Feeling as if a gallon of ice water had bee
n poured into my BVDs, I had said, “Oh, gee. Yeah, sure. Uh.” We he-men always have a little trouble speaking our minds; especially when hit with brain-scrambling firecrackers like the aforementioned.
“Pardon? Perhaps I have not the mastery of your language which I thought was mine,” Arthon had said, his features clouded with very human concern.
By now, I had re-erected the façade behind which we humans, masters of Earth, spend our lives hiding. “But you are so much more advanced than we, what can we possibly teach you?”
“You underestimate your people and in a way that is unjust, Howard,” he replied, smiling a very human smile. “As for what that is known by you that can benefit us”—sorrow flowed across his face and spilled over into his voice—“I think that that will be left as a surprise for the time which will be that of arrival.”
Judging from his new mood, the surprise would be as cheery as an unexpected visit by Jack the Ripper.
Now, some twenty-four hours later and about thirty minutes from arrival, I was in a very calm state of hysteria.
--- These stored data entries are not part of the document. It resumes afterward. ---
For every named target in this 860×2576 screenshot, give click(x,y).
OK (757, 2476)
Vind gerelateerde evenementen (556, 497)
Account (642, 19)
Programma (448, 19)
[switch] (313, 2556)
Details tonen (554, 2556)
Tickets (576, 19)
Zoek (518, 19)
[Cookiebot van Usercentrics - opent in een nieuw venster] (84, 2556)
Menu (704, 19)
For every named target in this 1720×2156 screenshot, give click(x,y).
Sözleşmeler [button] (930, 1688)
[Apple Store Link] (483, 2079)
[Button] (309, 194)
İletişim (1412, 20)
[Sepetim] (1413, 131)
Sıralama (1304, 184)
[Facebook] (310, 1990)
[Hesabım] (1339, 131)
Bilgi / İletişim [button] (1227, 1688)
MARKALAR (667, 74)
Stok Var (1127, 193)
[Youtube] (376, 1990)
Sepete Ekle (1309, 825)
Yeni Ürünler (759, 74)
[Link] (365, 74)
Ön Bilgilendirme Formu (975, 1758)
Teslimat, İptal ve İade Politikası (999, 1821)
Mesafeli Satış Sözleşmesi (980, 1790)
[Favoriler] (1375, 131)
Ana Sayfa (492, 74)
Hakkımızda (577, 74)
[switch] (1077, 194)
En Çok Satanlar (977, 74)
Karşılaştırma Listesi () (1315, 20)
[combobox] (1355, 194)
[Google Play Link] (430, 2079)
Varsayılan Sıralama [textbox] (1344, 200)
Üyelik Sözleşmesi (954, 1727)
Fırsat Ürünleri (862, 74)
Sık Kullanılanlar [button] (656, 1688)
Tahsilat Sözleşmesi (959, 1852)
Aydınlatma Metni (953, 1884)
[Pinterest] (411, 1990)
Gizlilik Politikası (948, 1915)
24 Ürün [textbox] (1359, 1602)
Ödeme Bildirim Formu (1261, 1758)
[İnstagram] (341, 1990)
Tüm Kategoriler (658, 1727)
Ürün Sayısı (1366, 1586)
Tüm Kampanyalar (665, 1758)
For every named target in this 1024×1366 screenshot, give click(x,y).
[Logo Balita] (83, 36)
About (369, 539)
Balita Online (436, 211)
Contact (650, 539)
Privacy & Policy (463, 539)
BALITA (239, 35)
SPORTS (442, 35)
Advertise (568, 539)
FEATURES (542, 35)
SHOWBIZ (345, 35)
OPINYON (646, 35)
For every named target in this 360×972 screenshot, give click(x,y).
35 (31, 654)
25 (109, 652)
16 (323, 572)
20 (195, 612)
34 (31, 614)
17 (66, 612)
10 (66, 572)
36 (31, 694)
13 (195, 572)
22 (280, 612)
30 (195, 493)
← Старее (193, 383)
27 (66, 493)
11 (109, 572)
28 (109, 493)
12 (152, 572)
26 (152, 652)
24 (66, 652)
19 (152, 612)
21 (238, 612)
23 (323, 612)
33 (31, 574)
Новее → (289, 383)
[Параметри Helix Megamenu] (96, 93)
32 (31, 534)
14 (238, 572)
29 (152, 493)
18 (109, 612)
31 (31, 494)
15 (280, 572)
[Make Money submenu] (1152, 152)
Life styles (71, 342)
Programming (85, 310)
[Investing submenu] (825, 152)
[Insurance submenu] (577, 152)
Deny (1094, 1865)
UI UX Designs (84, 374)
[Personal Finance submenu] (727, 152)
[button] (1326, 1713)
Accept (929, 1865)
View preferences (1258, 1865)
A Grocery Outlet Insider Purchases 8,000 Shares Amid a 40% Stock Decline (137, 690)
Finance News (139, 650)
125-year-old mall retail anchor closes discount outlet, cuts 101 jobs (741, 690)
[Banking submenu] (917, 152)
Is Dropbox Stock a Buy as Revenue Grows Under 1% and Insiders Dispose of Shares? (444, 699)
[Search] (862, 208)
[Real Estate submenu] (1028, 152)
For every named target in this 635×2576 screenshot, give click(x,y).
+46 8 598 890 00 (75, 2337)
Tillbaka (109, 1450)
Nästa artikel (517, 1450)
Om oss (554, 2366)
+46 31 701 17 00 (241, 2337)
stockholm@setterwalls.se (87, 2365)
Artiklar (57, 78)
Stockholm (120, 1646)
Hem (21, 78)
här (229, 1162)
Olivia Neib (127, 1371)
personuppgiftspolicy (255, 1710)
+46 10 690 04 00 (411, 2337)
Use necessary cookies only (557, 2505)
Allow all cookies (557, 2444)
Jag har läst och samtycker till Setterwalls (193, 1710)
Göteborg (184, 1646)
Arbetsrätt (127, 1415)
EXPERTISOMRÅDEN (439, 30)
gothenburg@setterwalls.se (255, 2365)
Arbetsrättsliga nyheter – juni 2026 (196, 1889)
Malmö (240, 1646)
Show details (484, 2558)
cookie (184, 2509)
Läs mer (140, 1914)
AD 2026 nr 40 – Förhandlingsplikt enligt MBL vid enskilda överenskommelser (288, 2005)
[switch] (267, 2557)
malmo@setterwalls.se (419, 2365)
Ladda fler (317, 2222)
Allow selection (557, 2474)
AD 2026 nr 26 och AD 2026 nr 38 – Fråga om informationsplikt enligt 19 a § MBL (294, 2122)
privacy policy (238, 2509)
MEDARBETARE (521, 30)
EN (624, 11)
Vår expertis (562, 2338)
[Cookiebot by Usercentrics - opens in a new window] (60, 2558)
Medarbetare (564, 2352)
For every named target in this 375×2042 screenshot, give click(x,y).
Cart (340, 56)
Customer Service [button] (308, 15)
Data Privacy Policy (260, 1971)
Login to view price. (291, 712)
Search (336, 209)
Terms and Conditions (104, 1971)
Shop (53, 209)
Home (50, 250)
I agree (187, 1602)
Dammit, why had Arthon looked like Gloom & Doom, Inc. when he told me that there was much that we Earthside primitives could teach his side—which consisted of some fifty-odd inhabited planets in a loose federation.
Arthon had been very chummy during the trip. He looked very human except for his light blue fur and prehensile tail. He was more human on the inside than the administrators back at my university. I had thought that we were becoming fast friends, as the Rover Boys would say. . . . Maybe he was going to have to throw me to the lions when we arrived and he was regretting it.
But what could they learn from us?
Maybe we had followed up pathways of discovery that they had neglected. The American Indians were around for a long time without inventing the wheel.
Suppose they developed their space drive without ever developing atomic power.